» Activity
All of the records below need to be returned exactly.

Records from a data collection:

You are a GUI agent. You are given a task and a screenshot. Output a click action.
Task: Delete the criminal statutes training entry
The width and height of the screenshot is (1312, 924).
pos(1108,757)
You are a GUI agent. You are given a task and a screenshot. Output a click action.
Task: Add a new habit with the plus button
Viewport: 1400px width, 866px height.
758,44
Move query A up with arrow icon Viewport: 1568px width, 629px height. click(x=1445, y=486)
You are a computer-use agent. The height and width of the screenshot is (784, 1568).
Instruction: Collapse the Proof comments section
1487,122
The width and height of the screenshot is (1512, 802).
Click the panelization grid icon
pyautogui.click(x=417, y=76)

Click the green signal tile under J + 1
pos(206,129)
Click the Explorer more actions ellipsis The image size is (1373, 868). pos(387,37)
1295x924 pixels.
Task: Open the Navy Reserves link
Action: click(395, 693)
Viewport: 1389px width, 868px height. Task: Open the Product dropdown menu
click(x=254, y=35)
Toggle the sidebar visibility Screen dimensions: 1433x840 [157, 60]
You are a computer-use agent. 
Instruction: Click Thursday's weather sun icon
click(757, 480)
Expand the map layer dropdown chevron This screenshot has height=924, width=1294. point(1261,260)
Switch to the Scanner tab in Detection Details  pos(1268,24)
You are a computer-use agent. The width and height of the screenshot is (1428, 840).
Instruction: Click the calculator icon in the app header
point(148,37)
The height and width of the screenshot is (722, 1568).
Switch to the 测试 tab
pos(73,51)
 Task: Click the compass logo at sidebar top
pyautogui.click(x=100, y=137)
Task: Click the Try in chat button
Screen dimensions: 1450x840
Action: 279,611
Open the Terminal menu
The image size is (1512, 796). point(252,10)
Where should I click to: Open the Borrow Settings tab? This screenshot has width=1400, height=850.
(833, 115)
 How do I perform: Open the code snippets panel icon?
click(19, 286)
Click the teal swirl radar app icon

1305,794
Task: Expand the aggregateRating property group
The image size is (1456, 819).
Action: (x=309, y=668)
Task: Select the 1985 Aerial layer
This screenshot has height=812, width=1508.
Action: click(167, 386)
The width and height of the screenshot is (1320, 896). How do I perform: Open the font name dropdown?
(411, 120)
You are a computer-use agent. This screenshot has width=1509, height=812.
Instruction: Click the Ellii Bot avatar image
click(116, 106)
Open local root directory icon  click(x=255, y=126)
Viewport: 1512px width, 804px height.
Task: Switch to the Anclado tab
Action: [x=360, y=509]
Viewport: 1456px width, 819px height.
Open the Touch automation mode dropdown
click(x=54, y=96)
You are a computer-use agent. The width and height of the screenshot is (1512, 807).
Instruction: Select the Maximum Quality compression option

» Answer to the problem
You are a GUI agent. You are given a task and a screenshot. Output a click action.
Task: Delete the criminal statutes training entry
The width and height of the screenshot is (1312, 924).
pos(1108,757)
You are a GUI agent. You are given a task and a screenshot. Output a click action.
Task: Add a new habit with the plus button
Viewport: 1400px width, 866px height.
758,44
Move query A up with arrow icon Viewport: 1568px width, 629px height. click(x=1445, y=486)
You are a computer-use agent. The height and width of the screenshot is (784, 1568).
Instruction: Collapse the Proof comments section
1487,122
The width and height of the screenshot is (1512, 802).
Click the panelization grid icon
pyautogui.click(x=417, y=76)

Click the green signal tile under J + 1
pos(206,129)
Click the Explorer more actions ellipsis The image size is (1373, 868). pos(387,37)
1295x924 pixels.
Task: Open the Navy Reserves link
Action: click(395, 693)
Viewport: 1389px width, 868px height. Task: Open the Product dropdown menu
click(x=254, y=35)
Toggle the sidebar visibility Screen dimensions: 1433x840 [157, 60]
You are a computer-use agent. 
Instruction: Click Thursday's weather sun icon
click(757, 480)
Expand the map layer dropdown chevron This screenshot has height=924, width=1294. point(1261,260)
Switch to the Scanner tab in Detection Details  pos(1268,24)
You are a computer-use agent. The width and height of the screenshot is (1428, 840).
Instruction: Click the calculator icon in the app header
point(148,37)
The height and width of the screenshot is (722, 1568).
Switch to the 测试 tab
pos(73,51)
 Task: Click the compass logo at sidebar top
pyautogui.click(x=100, y=137)
Task: Click the Try in chat button
Screen dimensions: 1450x840
Action: 279,611
Open the Terminal menu
The image size is (1512, 796). point(252,10)
Where should I click to: Open the Borrow Settings tab? This screenshot has width=1400, height=850.
(833, 115)
 How do I perform: Open the code snippets panel icon?
click(19, 286)
Click the teal swirl radar app icon

1305,794
Task: Expand the aggregateRating property group
The image size is (1456, 819).
Action: (x=309, y=668)
Task: Select the 1985 Aerial layer
This screenshot has height=812, width=1508.
Action: click(167, 386)
The width and height of the screenshot is (1320, 896). How do I perform: Open the font name dropdown?
(411, 120)
You are a computer-use agent. This screenshot has width=1509, height=812.
Instruction: Click the Ellii Bot avatar image
click(116, 106)
Open local root directory icon  click(x=255, y=126)
Viewport: 1512px width, 804px height.
Task: Switch to the Anclado tab
Action: [x=360, y=509]
Viewport: 1456px width, 819px height.
Open the Touch automation mode dropdown
click(x=54, y=96)
You are a computer-use agent. The width and height of the screenshot is (1512, 807).
Instruction: Select the Maximum Quality compression option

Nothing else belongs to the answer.